However, Sverre had other ideas. He had dreams that he was destined for greatness. Then in 1175, when Sverre was about twenty-five, Gunnhild threw gasoline on the fire by telling him that his father wasn't actually the humble comb-maker Unås, but King Sigurd Munn of Norway, who had been killed by his brother Inge Haraldsson twenty years earlier, precipitating what would end up being a fifty-year civil war.
After finding out about his paternity, Sverre decided to head over to Norway and see what he could do to rectify the situation.
Historians differ on whether they accept the claim that Sverre was actually Sigurd's son. The main source for this claim, Sverris Saga (thought to have been written by Karl Jónsson, Abbot of Þingeyraklaustur Monastery in Iceland), was certainly biased -- no aspersions meant toward the good abbot, but it was written under the direction and supervision of Sverre himself, so it's no surprise that in the saga the claim is treated as rock-solid fact. And certainly, kings fathering children with mistresses isn't unusual. But the whole thing definitely has overtones of mythology -- "the king's lost heir coming back to claim the throne" is a tale old as the hills. (Interesting that most of the fictional ones, like Aragorn son of Arathorn and Taran the Wanderer, succeeded brilliantly, while the real-life ones, like Perkin Warbeck, Lambert Simnel, and Kaspar Hauser, almost always came to bad ends.)
Whether or not his claim was legitimate, Sverre certainly acted like he deserved the throne. He landed in Norway in 1176, and predictably meeting with little support, allied himself with a rebel group called the Birkbeiners ("Birchlegs," so called because they were so poor they made themselves leggings out of birch bark). And initially, that didn't go so well, either. Sverre and the Birkbeiners were defeated in a series of battles, eventually whittling their numbers down to about seventy. But in a turn of fate that is astonishing by any measure, in 1179 they beat the much larger forces of King Magnus V Erlingsson, seizing control of the entire district of Trøndelag.
Magnus wouldn't give up, however, and certainly wouldn't accept Sverre as a co-regent. Sverre had to fight for another five years before fate once again intervened on his behalf. After yet another battle between the Birkbeiners and the Heklungs (Magnus's supporters) led to an unexpected rout, the surviving Heklungs -- including Mangus himself -- attempted to flee on ships down the long, narrow Sognefjord. The overloaded ships sank, drowning Magnus and the majority of his supporters, leaving Sverre the uncontested king of Norway.
A marble sculpture of Sverre Sigurdsson from Nidaros Cathedral (ca. 1200) [Image is in the Public Domain]
Sverre's reign, however, was never to see real peace. There were conflicts with landholding nobles, conflicts with the church, uprisings from rival parties, and even (ironically) a pretender to the throne who claimed to be Magnus's long-lost son. (The pretender, unsurprisingly, didn't last very long.) It was during one of these fights, however, that an event occurred that is why the whole topic comes up today.

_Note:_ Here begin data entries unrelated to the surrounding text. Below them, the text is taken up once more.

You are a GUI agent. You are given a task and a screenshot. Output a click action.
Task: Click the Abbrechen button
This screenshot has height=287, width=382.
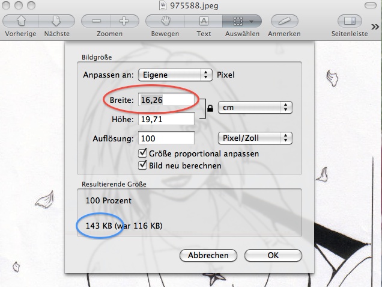tap(208, 255)
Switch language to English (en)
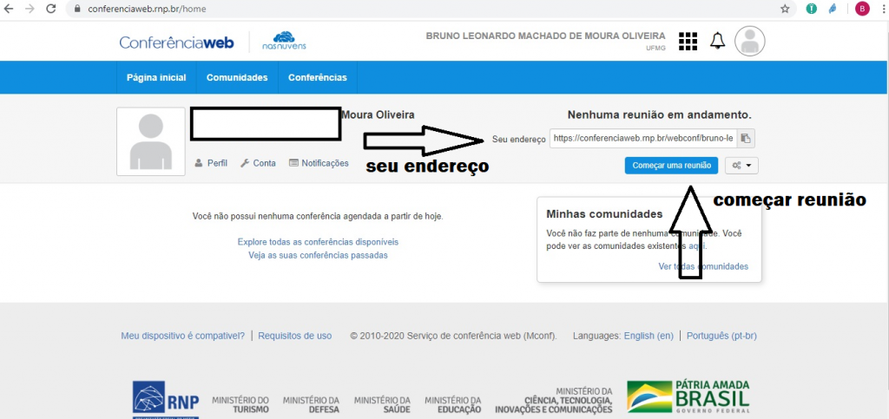The image size is (889, 419). [649, 335]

In 1197, Sverre's forces were trapped in Sverresborg Castle outside the city of Trondheim, and it wasn't looking good. In a desperate attempt to end the siege and wipe out Sverre and the Birkbeiners once and for all, the besieging forces threw the dead body of one of the men killed in a skirmish into a well -- the main water source for the castle -- in the hopes that it would poison the water and either kill them outright or force them to give up. In the end it did neither -- Sverre would live to fight on for another five years -- and the story would have seemed to be one of those odd historical filigrees that could as easily be fabricated as true.
Except that researchers at the Norwegian University of Science and Technology believe they found the body.
The skeleton of a blond, blue-eyed man, approximately thirty years old at death, was found in a well near Sverresborg Castle that had been clogged with stones. There were two deep cuts in his skull that are thought to be what caused his death. From DNA extracted from a tooth, the scientists determined not only the bits about his appearance, but a surmise that he came from the province of Vest-Agder, in the very southernmost tip of Norway.
"This is the first time that a person described in these historical texts has actually been found," said Michael D. Martin, who co-authored the study. "There are a lot of these medieval and ancient remains all around Europe, and they're increasingly being studied using genomic methods... The important Norwegian Saint Olaf is thought to be buried somewhere in Trondheim Cathedral, so I think that if eventually his remains are uncovered, there could be some effort to describe him physically and trace his ancestry using genetic sequencing."
It's amazing that techniques of cutting-edge genetic analysis are being brought to bear on questions from history. And in this case have corroborated a peculiar story from a saga long thought to be of questionable veracity -- giving us a lens into a turbulent, violent, and chaotic period of Scandinavian history.